» **Required action**
Within the records, find every line that includes the word "profile" and copy it.

· · · ·

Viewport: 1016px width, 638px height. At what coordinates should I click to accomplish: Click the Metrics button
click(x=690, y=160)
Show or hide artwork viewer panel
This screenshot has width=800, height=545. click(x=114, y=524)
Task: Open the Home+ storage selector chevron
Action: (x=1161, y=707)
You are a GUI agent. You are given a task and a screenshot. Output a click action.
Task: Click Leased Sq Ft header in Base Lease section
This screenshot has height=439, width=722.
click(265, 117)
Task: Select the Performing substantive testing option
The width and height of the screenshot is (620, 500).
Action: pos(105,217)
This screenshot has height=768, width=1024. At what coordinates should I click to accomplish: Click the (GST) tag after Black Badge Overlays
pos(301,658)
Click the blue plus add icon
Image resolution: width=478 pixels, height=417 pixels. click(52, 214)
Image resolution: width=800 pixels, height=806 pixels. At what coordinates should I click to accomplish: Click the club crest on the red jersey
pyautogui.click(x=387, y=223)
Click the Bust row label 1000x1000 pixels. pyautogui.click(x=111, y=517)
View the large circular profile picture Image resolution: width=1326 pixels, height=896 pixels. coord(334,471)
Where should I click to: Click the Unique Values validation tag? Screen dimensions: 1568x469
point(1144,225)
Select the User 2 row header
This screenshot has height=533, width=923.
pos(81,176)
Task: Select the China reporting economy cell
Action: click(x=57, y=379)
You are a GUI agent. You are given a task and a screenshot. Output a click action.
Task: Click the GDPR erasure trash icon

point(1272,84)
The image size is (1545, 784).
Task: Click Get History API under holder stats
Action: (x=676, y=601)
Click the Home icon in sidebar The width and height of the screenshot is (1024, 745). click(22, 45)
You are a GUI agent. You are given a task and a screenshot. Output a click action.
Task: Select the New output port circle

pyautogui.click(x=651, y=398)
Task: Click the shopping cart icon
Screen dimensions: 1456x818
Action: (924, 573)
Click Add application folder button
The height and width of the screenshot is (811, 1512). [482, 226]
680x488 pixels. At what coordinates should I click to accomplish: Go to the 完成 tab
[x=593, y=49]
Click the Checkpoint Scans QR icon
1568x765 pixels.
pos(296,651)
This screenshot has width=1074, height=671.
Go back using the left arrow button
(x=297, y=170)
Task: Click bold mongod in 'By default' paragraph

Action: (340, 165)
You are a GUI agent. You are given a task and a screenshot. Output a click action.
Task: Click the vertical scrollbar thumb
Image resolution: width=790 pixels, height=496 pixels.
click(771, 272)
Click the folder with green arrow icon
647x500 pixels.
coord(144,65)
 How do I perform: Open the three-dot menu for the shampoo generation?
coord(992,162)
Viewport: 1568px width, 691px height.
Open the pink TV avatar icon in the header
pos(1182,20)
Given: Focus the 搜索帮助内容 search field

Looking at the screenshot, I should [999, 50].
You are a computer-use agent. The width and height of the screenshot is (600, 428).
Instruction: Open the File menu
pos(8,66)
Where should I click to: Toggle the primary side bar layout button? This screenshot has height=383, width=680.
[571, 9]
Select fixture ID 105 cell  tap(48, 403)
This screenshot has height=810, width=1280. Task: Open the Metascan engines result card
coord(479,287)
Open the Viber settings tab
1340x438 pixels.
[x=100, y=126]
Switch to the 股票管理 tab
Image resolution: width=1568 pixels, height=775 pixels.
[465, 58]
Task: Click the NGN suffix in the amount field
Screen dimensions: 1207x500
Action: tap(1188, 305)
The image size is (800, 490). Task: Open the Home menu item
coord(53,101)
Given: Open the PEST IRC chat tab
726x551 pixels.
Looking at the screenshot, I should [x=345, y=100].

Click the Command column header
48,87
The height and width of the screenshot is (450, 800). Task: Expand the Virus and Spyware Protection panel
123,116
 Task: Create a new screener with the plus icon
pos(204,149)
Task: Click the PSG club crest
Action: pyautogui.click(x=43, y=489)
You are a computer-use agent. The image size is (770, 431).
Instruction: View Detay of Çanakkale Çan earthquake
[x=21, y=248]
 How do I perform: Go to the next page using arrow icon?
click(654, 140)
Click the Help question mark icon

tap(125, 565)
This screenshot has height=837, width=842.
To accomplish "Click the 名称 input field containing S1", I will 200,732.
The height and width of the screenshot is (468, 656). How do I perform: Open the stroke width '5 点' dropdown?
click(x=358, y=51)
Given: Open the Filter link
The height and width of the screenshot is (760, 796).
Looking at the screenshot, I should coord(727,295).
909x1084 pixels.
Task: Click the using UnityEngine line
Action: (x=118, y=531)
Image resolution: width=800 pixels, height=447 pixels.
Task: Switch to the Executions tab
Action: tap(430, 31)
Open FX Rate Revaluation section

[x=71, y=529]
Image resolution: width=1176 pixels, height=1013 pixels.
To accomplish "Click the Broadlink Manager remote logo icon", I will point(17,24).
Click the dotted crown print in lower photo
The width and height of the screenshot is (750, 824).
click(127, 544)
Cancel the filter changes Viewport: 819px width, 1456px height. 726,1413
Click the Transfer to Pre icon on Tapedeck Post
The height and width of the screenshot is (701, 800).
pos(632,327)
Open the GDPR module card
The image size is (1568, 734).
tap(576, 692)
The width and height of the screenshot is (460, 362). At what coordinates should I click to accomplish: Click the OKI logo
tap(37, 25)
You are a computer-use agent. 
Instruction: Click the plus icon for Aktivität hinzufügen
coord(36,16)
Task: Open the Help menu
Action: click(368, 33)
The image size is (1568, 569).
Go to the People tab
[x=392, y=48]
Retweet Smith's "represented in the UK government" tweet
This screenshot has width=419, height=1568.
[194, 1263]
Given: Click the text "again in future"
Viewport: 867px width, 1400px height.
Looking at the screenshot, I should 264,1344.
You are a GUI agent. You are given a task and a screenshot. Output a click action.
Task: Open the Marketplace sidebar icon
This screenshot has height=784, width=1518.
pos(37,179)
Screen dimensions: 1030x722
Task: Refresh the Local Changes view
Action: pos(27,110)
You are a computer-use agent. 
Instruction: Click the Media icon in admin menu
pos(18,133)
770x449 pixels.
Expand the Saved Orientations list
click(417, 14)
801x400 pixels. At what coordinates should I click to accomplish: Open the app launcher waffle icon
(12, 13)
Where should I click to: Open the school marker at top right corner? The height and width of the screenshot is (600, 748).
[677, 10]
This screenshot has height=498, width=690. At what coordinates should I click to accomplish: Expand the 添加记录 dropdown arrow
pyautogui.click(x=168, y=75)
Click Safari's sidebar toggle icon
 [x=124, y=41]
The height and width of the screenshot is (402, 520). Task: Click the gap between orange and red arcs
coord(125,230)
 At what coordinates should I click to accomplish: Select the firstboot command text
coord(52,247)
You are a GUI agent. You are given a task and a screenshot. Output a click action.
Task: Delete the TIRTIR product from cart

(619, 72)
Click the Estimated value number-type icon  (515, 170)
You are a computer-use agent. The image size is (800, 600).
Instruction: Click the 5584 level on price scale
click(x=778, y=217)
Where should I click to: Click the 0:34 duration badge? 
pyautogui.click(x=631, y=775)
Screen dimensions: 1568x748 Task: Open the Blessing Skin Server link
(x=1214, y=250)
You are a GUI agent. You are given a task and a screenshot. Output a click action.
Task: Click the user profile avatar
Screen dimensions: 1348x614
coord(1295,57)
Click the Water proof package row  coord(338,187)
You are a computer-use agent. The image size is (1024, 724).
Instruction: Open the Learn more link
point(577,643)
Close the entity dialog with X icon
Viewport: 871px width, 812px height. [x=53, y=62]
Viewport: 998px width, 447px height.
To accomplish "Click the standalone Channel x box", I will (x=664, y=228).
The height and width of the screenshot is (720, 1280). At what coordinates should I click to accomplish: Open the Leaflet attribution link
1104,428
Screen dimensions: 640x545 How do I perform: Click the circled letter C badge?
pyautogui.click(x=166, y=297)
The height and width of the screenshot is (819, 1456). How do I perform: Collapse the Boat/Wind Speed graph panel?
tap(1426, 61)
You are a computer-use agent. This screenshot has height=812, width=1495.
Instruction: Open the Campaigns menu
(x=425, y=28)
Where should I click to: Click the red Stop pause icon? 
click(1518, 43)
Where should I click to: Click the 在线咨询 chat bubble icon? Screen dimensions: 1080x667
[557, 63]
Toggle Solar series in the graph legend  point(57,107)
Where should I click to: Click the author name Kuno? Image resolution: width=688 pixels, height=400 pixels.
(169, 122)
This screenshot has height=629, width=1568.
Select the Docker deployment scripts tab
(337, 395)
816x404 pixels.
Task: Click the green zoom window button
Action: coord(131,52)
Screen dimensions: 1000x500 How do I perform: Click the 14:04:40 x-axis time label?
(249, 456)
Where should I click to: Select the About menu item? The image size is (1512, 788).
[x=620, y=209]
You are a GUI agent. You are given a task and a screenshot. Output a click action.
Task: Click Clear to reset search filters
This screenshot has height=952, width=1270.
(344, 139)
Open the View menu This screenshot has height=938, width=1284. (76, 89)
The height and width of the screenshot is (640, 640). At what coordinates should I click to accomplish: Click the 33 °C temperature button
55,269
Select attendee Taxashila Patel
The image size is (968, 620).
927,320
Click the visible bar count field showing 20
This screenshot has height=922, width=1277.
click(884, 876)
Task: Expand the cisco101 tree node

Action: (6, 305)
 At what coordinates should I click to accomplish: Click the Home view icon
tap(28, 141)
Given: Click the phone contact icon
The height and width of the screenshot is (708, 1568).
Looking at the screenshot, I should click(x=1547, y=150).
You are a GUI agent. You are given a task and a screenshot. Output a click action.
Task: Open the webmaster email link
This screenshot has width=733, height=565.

· · · ·

» **Result**
View the large circular profile picture Image resolution: width=1326 pixels, height=896 pixels. coord(334,471)
Task: Click the user profile avatar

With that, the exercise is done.